President Barack Obama’s Department of Health and Human Services (HHS) today released an official policy directive rewriting the welfare reform law of 1996. According to an analysis by The Heritage Foundation the official policy directive “guts the federal work requirements that were the foundation of the reform law,” “bludgeons the letter and intent of the actual reform legislation,” and ends welfare reform as we know it. 

During the Clinton administration, Congress passed bipartisan welfare reform called Temporary Assistance for Needy Families (TANF) and, as Heritage notes, “the underlying concept of welfare reform was that able-bodied adults should be required to work or prepare for work as a condition of receiving welfare aid.”

As Heritage points out, “TANF work requirements can be waived or overridden by a legal device called the section 1115 waiver authority under the Social Security law (42 U.S.C. 1315),” but the “work provisions of the TANF program are contained in section 407 (entitled, appropriately, ‘mandatory work requirements’).”

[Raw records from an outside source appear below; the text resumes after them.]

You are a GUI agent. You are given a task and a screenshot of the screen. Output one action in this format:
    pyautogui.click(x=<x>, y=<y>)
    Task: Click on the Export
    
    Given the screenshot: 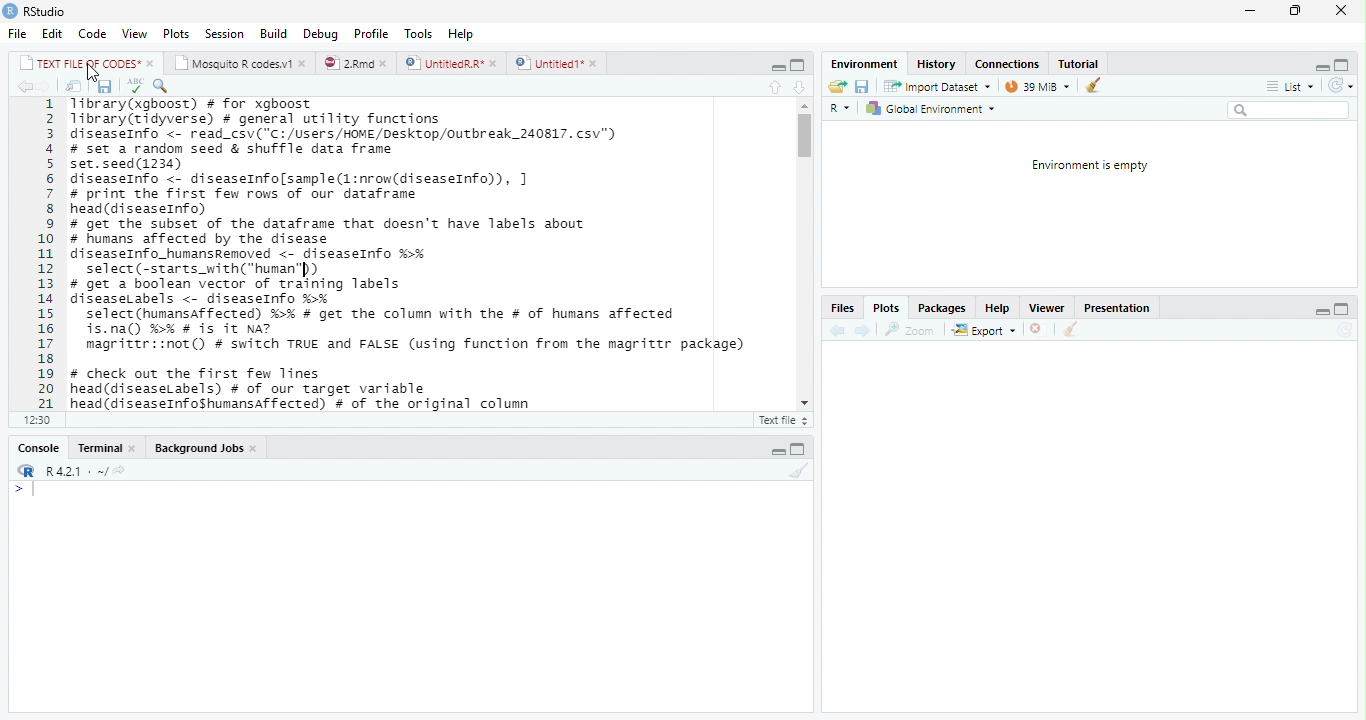 What is the action you would take?
    pyautogui.click(x=984, y=330)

In December of 2001, the Congressional Research Service determined that the “limited authority to waive state reporting requirement in section 402 does not grant authority to override work and other major requirements” in the welfare law:

Technically, there is waiver authority for TANF state plan requirement; however, [the] major TANF requirements are not in state plans. Effectively, there are no TANF waivers …

But this was of no concern to the Obama administration, whose new dictate “asserts that because the work requirements, established in section 407, are mentioned as an item that state governments must report about in section 402, all the work requirements can be waived.” 

This is twisted and contrived, and, as Heritage points out, makes the TANF program a basic blank slate that allows HHS and liberal state bureaucrats to define the the work requirement however way they want to. According to Heritage, in the past, state bureaucrats have attempted to define activities such as “hula dancing, attending Weight Watchers, and bed rest as ‘work.'” 

These are the type of ridiculous things the welfare reform bill in the 1990s explicitly blocked, which the Obama administration essentially has rewritten. 

Bill Clinton’s former HHS Secretary, Peter Edelman, resigned in protest of welfare reforms he felt were too draconian. Those reforms — and the rigorous federal work requirements that outlawed defining “work” as making a trip to Weight Watchers — allowed employment to surge and child poverty to plummet, according to a Heritage study. 

If Obama, for some reason, needs a new HHS Secretary, Edelman can now go to the front of the line.